Vandaag zijn het Syriërs die in nood verkeren: meer dan een miljoen van hen - hoewel er sinds 2019 geen officiële gegevens zijn - zijn naar Libanon gemigreerd vanwege de oorlog. De Libanese staat erkent niet officieel de tientallen vluchtelingenkampen die in de elf jaar van het Syrische conflict zijn ontstaan; het heeft niet de middelen om ze te ondersteunen. Duizenden Syrische burgers wonen verspreid over het land zonder te integreren in het sociaaleconomische systeem: ze kunnen niet werken, niet studeren, geen huis kopen. Ze leven in het ongewisse.

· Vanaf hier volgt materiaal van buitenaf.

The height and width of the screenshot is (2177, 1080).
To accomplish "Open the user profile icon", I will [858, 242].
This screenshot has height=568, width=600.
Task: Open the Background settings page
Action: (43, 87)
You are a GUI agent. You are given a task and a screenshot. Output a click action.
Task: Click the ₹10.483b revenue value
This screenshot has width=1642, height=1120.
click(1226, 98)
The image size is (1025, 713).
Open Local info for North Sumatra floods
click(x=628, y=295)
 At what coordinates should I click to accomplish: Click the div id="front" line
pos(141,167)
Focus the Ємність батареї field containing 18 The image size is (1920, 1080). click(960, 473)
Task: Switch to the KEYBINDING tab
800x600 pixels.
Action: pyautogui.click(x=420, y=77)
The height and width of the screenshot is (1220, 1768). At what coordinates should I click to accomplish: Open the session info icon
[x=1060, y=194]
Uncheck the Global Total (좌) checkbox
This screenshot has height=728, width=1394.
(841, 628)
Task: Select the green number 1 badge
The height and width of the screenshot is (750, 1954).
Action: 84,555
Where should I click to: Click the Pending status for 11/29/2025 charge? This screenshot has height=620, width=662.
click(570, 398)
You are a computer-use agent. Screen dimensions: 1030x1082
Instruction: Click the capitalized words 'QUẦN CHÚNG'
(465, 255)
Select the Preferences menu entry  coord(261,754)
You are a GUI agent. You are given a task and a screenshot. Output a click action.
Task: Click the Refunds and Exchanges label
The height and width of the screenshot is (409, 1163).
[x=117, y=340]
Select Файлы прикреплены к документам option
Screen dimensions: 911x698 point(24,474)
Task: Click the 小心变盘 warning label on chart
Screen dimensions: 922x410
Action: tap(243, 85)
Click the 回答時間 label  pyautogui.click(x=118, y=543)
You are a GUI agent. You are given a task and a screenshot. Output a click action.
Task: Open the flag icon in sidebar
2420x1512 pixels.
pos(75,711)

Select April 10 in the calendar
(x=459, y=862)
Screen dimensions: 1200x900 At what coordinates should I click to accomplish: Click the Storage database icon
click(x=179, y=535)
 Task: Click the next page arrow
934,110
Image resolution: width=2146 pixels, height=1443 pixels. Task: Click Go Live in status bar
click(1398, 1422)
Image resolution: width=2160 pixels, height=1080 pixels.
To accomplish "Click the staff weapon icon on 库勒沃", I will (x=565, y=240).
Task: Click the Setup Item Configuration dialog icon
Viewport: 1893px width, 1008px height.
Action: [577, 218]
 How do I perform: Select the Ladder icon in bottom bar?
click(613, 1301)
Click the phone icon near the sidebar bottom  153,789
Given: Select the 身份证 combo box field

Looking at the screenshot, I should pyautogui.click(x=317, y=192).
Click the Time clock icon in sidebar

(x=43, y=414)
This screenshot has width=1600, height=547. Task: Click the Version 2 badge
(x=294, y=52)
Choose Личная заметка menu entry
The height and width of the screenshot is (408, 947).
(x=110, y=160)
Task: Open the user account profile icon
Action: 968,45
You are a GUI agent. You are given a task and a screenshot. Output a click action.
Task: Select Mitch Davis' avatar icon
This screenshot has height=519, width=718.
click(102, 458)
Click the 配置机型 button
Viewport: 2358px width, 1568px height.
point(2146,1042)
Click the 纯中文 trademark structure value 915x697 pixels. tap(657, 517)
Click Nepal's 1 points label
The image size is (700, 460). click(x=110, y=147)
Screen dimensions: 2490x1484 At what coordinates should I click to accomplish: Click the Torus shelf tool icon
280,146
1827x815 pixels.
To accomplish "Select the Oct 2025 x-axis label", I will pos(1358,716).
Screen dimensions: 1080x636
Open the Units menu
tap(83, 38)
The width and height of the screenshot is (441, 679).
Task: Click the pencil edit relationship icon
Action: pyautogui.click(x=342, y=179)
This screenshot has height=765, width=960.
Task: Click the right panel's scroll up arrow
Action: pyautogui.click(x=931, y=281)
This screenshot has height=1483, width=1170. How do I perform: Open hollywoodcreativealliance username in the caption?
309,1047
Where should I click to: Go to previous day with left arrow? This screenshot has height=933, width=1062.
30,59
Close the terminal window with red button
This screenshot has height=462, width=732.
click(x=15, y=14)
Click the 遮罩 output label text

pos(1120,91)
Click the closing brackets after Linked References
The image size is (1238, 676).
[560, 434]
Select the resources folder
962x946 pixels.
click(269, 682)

"Omdat we ze niet allemaal kunnen helpen hebben we ervoor gekozen om ons te richten op kinderen en jongeren. We willen hen laten zien dat zelfs buitenlanders van hen kunnen houden, dat er iets moois is. Daarom is er de afgelopen jaren een informele school opgezet, de 'liefdadigheidsschool', waar vluchtelingenkinderen kunnen studeren en het Libanese schoolprogramma kunnen volgen. Aan het einde van de cursussen kunnen de studenten toegang krijgen tot examens in de openbare school en zo een geldig diploma behalen. Er hoeft geen schoolgeld betaald te worden, de leraren zijn vrijwilligers die besloten hebben hun tijd gratis aan te bieden voor deze mensen, en vandaag de dag heeft het instituut 240 studenten." Maar, besluit hij, na verloop van tijd is er iets onverwachts gebeurd: "Veel Libanese gezinnen die vroeger misschien hun neus optrokken voor vluchtelingen - op wie vaak wordt neergekeken omdat ze economische hulp in dollars krijgen van de Verenigde Naties op een moment in de geschiedenis dat de Libanese lira niets waard is - hebben gevraagd om hun kinderen ook op de school te mogen inschrijven. En zo ontstaat er dag na dag, aan de lessenaars en in de klas, een dialoog tussen de kinderen en vervolgens tussen hun ouders. Een voortdurende dialoog, we leren elkaar kennen en herkennen."

Lees ook - "Liefde gegeven omwille van de liefde"

Een andere zorg van pater Abdo is die van de niet-erkende minderjarigen: kinderen geboren in vluchtelingenkampen, vaak uit geheime relaties, omdat de meeste vluchtelingen vrouwen met kinderen zijn die Syrië ontvluchtten terwijl hun mannen achterbleven om te vechten. Er zijn zoveel van deze kinderen, die vaak geen achternaam hebben, geen geboortedatum, geen identiteit: "Voor hen voel ik de grootste pijn. Hoe kun je opgroeien zonder te weten wie je bent? Zonder te weten wie je ouders echt zijn en waar je vandaan komt? In gedachten ga ik vaak terug naar mijn kindertijd, toen ik dacht dat ik mijn huis kon verdedigen met een geweer dat alleen goed was om vogels mee te schieten. In plaats daarvan was wat mijn bestaan in stand hield het geloof in Christus, de enige die me nooit alleen liet zijn. De enige die veel beter dan wij voor iedereen kan zorgen die we met onze vereniging ontmoeten. Maar we zijn blij dat we, met al onze beperkingen, een deel kunnen zijn van Zijn aanwezigheid in de wereld."